By itself, debt isn't necessarily a bad thing. Many Massachusetts residents probably don't have the cash on hand to purchase something like a house or car, so they take out a loan and follow a budget in order to make monthly payments. These transactions help the economy grow and individuals build assets.
However, certain life events can even disrupt well-formed monthly budgets. When this happens, individuals may fall behind on their credit card and loan. New reports from the Federal Reserve indicate that more and more consumers may finally be finally catching up on their debt. According the to officials from the Fed, between the first and second quarters of 2013, American consumers shed a total of $78 billion worth of debt.
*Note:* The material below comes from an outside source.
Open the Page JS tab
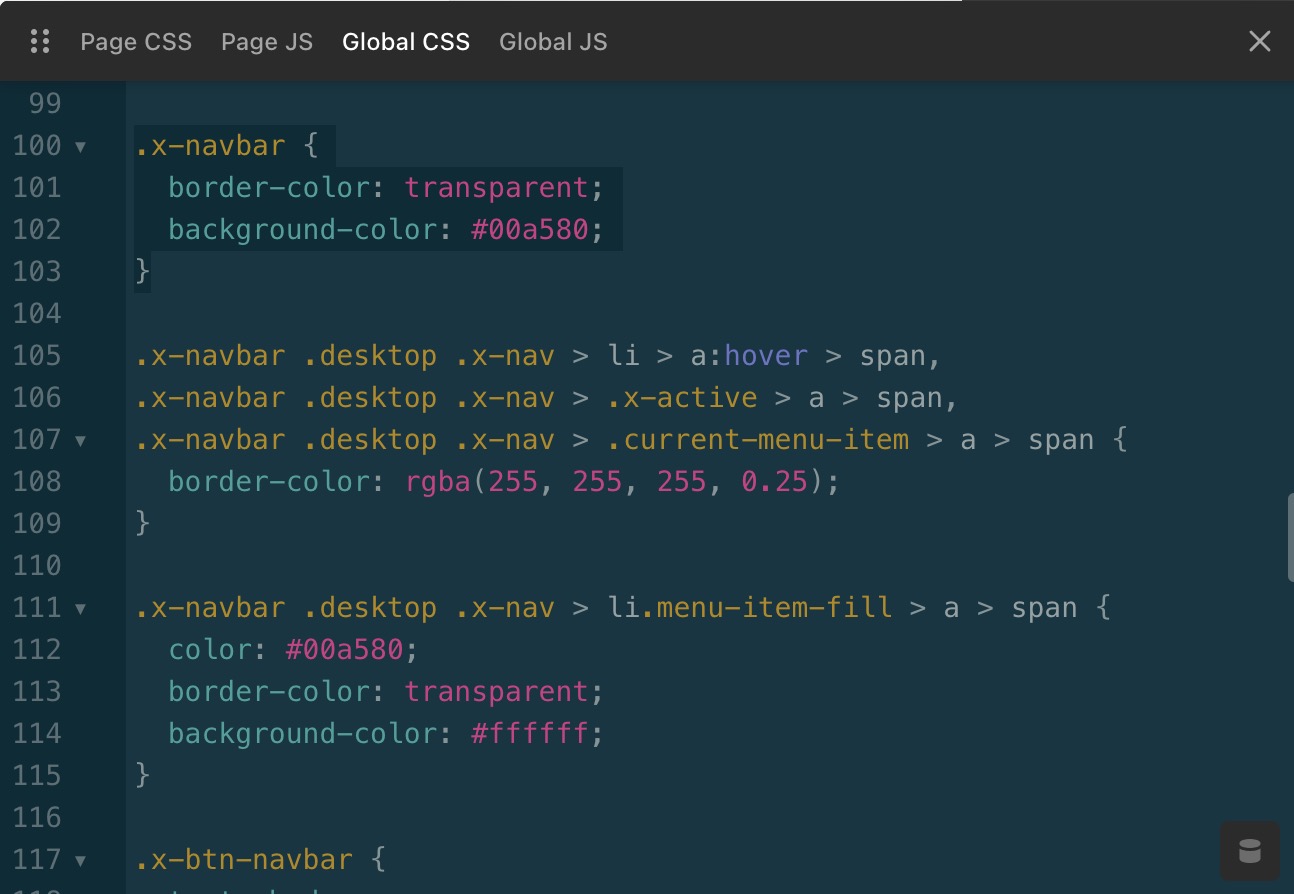 pyautogui.click(x=267, y=42)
By digging into the data a little deeper, observers note that falling mortgage debt is primarily responsible for the overall reduction in debt. At the same time, however, other types of consumer debt grew between the first and second quarter of this year. This may be indicative of a change in the way consumers are spending money.
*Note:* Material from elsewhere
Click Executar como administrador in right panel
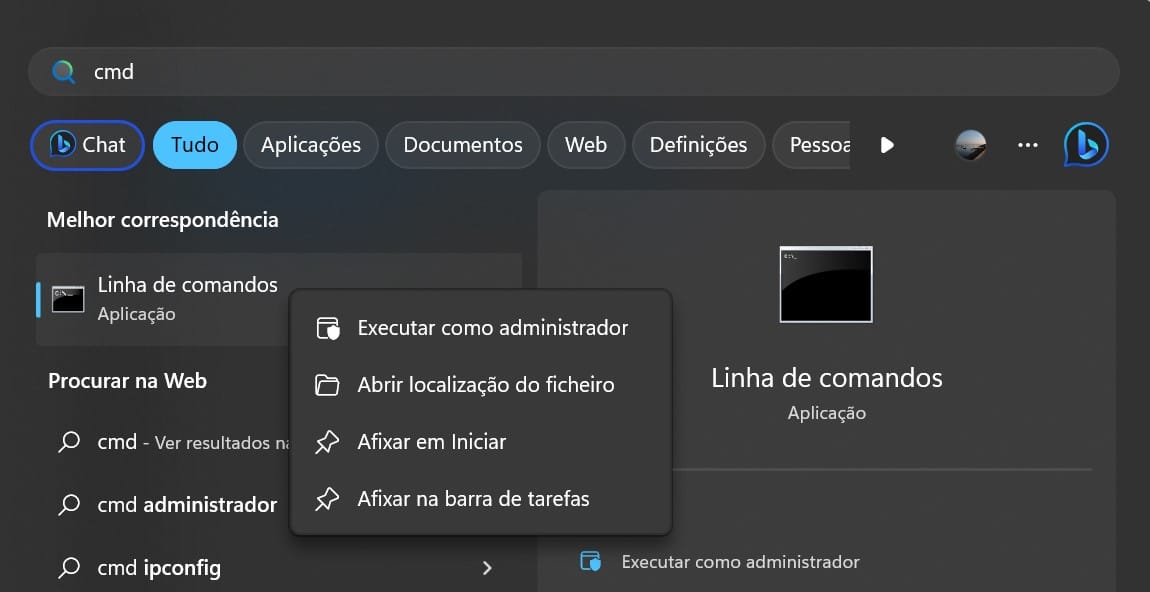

It's worth noting that completed foreclosures and low interests rates are factors to consider in the declining mortgage debt. As interest rates remain low, consumers are more likely to see monthly payments as manageable and are finding a sense of debt relief that way.
Knowing that certain forms of consumer debt are on the rise, financial trouble may still come to affect people. Distressed consumers should also know that options to reduce debt, such as personal bankruptcy, are still on the table and can provide help.